How could I use float16 to train yolov3? The scripts keep giving me error messages

raise MXNetError(py_str(_LIB.MXGetLastError()))
mxnet.base.MXNetError: Error in operator yolov3loss0_broadcast_mul1: [14:27:23] c:\jenkins\workspace\mxnet-tag\mxnet\src\io…/operator/elemwise_op_common.h:133: Check failed: assign(&dattr, (*vec)[i]) Incompatible attr in node yolov3loss0_broadcast_mul1 at 1-th input: expected float16, got float32

What I tried

# convert net and async_net to float16
train(net, train_data, val_data, eval_metric, ctx, args)

Convert input image and some data to float16

data = gluon.utils.split_and_load(batch[0].astype('float16'), ctx_list=ctx, batch_axis=0)
fixed_targets = [gluon.utils.split_and_load(batch[it].astype('float16'), ctx_list=ctx, batch_axis=0) for it in range(1, 6)]
gt_boxes = gluon.utils.split_and_load(batch[6].astype('float16'), ctx_list=ctx, batch_axis=0)

#Error throw at this line
obj_loss, center_loss, scale_loss, cls_loss = net(x.astype('float16'), gt_boxes[ix], *[ft[ix] for ft in fixed_targets])

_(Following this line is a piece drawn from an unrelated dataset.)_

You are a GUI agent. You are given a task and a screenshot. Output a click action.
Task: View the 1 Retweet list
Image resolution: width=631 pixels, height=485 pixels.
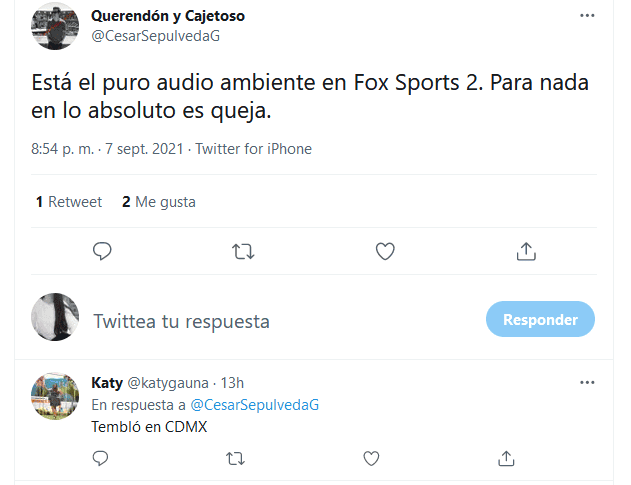pyautogui.click(x=68, y=202)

Not sure which input data I haven’t converted to float16


Do you also have test or validation data being used in the training loop? In happened to me twice to have an expected float16, got float32 error because I converted only train data and not validation data.


I comment out the codes of validate, still the same issue


As you found here indeed, there’s no current support for the provided script for float16 support.

I tried to have a quick look and it seems that float32 is quite deeply embedded at several level, from the target generation to the transforms and losses.